Batching policy (PR sizing). One fix unit per PR while any HIGH remains: a fix unit is one root cause — usually a single HIGH, but two HIGHs resolved by the same one-place fix belong together. Once no HIGH remains, MEDIUM/LOW may be batched (about five per round, grouped by module or by disposition) so each PR stays reviewable. A new Blockbuster rule is never batched with anything — it always ships alone (see Step 5).

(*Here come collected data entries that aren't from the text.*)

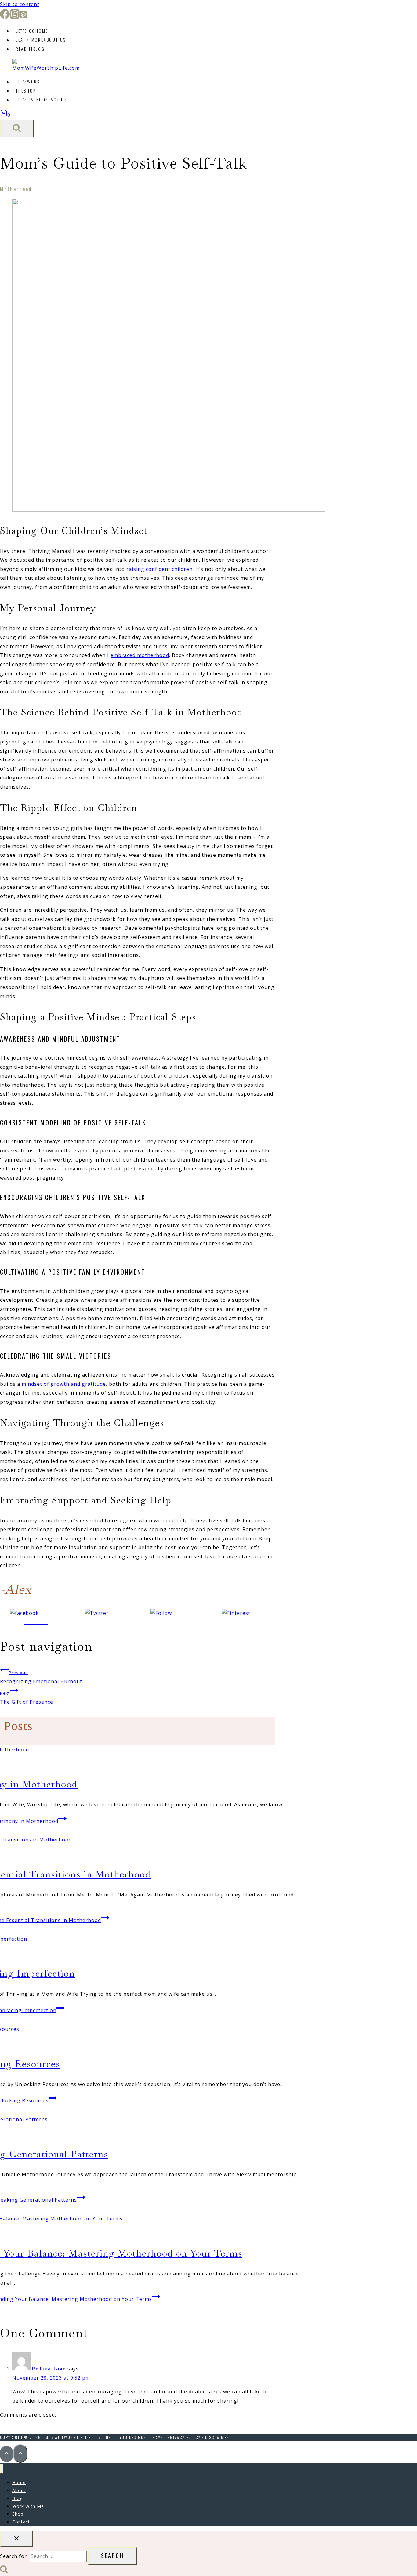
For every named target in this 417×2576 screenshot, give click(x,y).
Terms (156, 2437)
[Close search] (16, 2539)
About (19, 2490)
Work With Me (28, 2506)
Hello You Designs (126, 2437)
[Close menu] (1, 2469)
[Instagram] (15, 17)
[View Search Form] (17, 128)
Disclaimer (217, 2437)
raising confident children (159, 569)
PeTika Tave (49, 2368)
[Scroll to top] (6, 2454)
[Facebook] (5, 17)
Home (32, 30)
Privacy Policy (184, 2437)
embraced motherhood (140, 655)
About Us (41, 40)
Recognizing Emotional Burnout (41, 1677)
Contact (21, 2522)
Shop (26, 90)
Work (28, 81)
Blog (30, 49)
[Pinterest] (23, 17)
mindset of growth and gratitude (64, 1384)
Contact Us (41, 100)
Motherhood (16, 189)
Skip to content (19, 4)
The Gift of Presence (26, 1697)
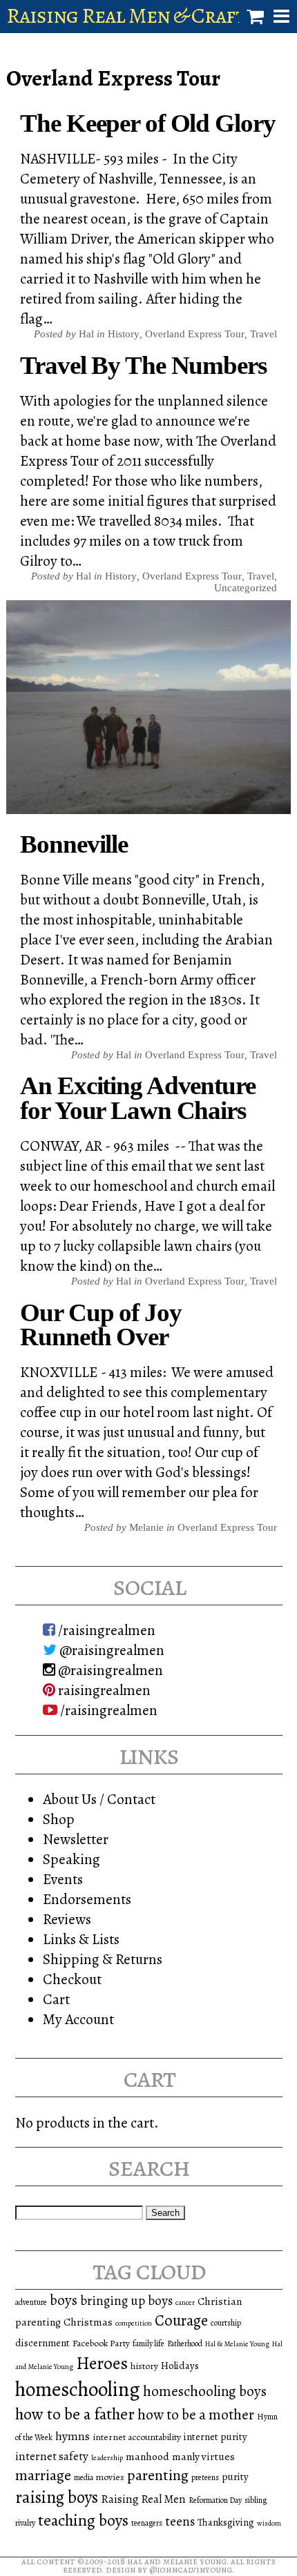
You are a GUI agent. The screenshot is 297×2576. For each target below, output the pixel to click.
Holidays (180, 2365)
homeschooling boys (205, 2391)
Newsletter (75, 1839)
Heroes (102, 2363)
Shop (59, 1819)
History (124, 333)
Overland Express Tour (195, 333)
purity (235, 2477)
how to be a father (75, 2414)
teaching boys (83, 2520)
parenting (158, 2475)
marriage (43, 2475)
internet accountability (137, 2437)
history (144, 2365)
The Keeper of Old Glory (147, 123)
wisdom (269, 2523)
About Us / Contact (99, 1799)
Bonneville (74, 844)
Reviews (67, 1919)
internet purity (215, 2437)
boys (63, 2300)
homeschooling (77, 2389)
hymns (72, 2436)
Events (63, 1879)
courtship (226, 2322)
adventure (31, 2302)
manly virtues (203, 2456)
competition (133, 2323)
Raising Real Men (143, 2499)
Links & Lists (81, 1939)
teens (180, 2521)
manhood (147, 2456)
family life (148, 2343)
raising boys (56, 2497)
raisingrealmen (103, 1690)
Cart (56, 1999)
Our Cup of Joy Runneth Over (100, 1324)
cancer (185, 2302)
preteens (205, 2477)
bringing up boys (126, 2301)
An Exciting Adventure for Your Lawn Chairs (137, 1097)
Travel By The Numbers (143, 365)
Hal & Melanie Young (237, 2344)
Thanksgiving (226, 2522)
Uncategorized (245, 587)
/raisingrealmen (105, 1630)
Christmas (88, 2322)
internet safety (51, 2456)
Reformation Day (215, 2500)
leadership (107, 2458)
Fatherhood (184, 2343)
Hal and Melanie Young (177, 2561)
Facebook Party (101, 2343)
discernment (42, 2343)
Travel (263, 333)
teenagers (146, 2522)
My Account (78, 2019)
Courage (181, 2320)
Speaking (71, 1859)
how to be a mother (195, 2414)
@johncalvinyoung (190, 2569)
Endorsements (87, 1899)
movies (110, 2477)
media (83, 2477)
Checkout (72, 1979)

Both modes emit the same JSON shape per finding: priority, location
(path/line/function), blocking_call (category/operation/symbol),
event_loop_exposure, reason, code. Priority is a deterministic review
ordering, not proof of a bug — Step 1 makes the actual call.
Step 1 — Judge each candidate (router)
Read the code around each candidate and route it:
- Already offloaded (
asyncio.to_thread,run_in_executor, async client) → GUARD: add/extend an anchor that locks the offload so a future edit cannot move it back onto the loop. - On the loop, not offloaded → FIX+ANCHOR: offload the production code (your fix), then add an anchor that guards it.
- Not actually exposed / acceptable (rare: scanner false positive, startup-only code) → NO-ACTION: record one line of why.
- Cross-file caveat: the scanner's async reachability is same-file only
(
ASYNC_REACHABLE_SAME_FILE). If the candidate is a sync helper, check for async callers in other files (codegraph orgit grep) before deciding NO-ACTION.
Step 2 — Apply the fix, then re-scan (FIX+ANCHOR only)
Offload the blocking call in production code, then re-run the Step 0 scan and
confirm the candidate no longer appears. If the offloaded call sits in a
finally / cleanup path, keep it best-effort and bounded (swallow-and-log,
asyncio.wait_for) so a failing or hung cleanup cannot mask the primary
exception. Match by the stable key
(path, function, symbol) — line numbers shift after edits, so never
compare by line.
- The finding must disappear. If it still shows, the fix did not remove the blocking pattern (e.g. the call is still a direct call, not offloaded) — go back before touching any test.
- GUARD / NO-ACTION routes skip this step: a residual finding there is expected (the raw call still exists inside a sync helper with the offload at the caller, or the exposure was judged acceptable).
This is pattern-level feedback in seconds; it complements but never replaces Step 5 — only the runtime gate proves the event loop is actually protected.
Step 3 — Check existing anchors
Look in backend/tests/blocking_io/ for a test that drives the production async
entry point reaching this candidate's branch.
- Covers this branch already → go to Step 5 (re-verify teeth).
- Covers the entry point but not this branch (e.g. happy path covered, cleanup/404/409 not) → extend that anchor.
- None → create one from
templates/anchor.template.py.
Step 4 — Generate / extend the anchor
Follow references/good-anchor-rules.md. Drive the specific branch (e.g. force
the create failure that hits the cleanup shutil.rmtree). Never bypass the
blocking surface with a test-only asyncio.to_thread wrapper.
Step 5 — Verify teeth (mandatory; also the anchor-vs-rule discriminator)
- Reintroduce the block (GUARD: temporarily revert the offload; FIX+ANCHOR: run against the pre-fix code).
- Run
cd backend && make test-blocking-io(or target the one test). It must go RED. - Restore the fix. It must go GREEN.
A real block that stays GREEN means Blockbuster has no rule for that
primitive — that is the RULE route; see references/good-anchor-rules.md
for the admission criteria before adding one.
Step 6 — Deliver
Commit the anchor(s) with your change; make test-blocking-io green. In the PR,
note: candidates found, each disposition, the re-scan result (Step 2), and
the teeth evidence (red→green). Include the reason for any NO-ACTION. A new
Blockbuster rule, if any, goes in its own commit with the evidence from Step 5.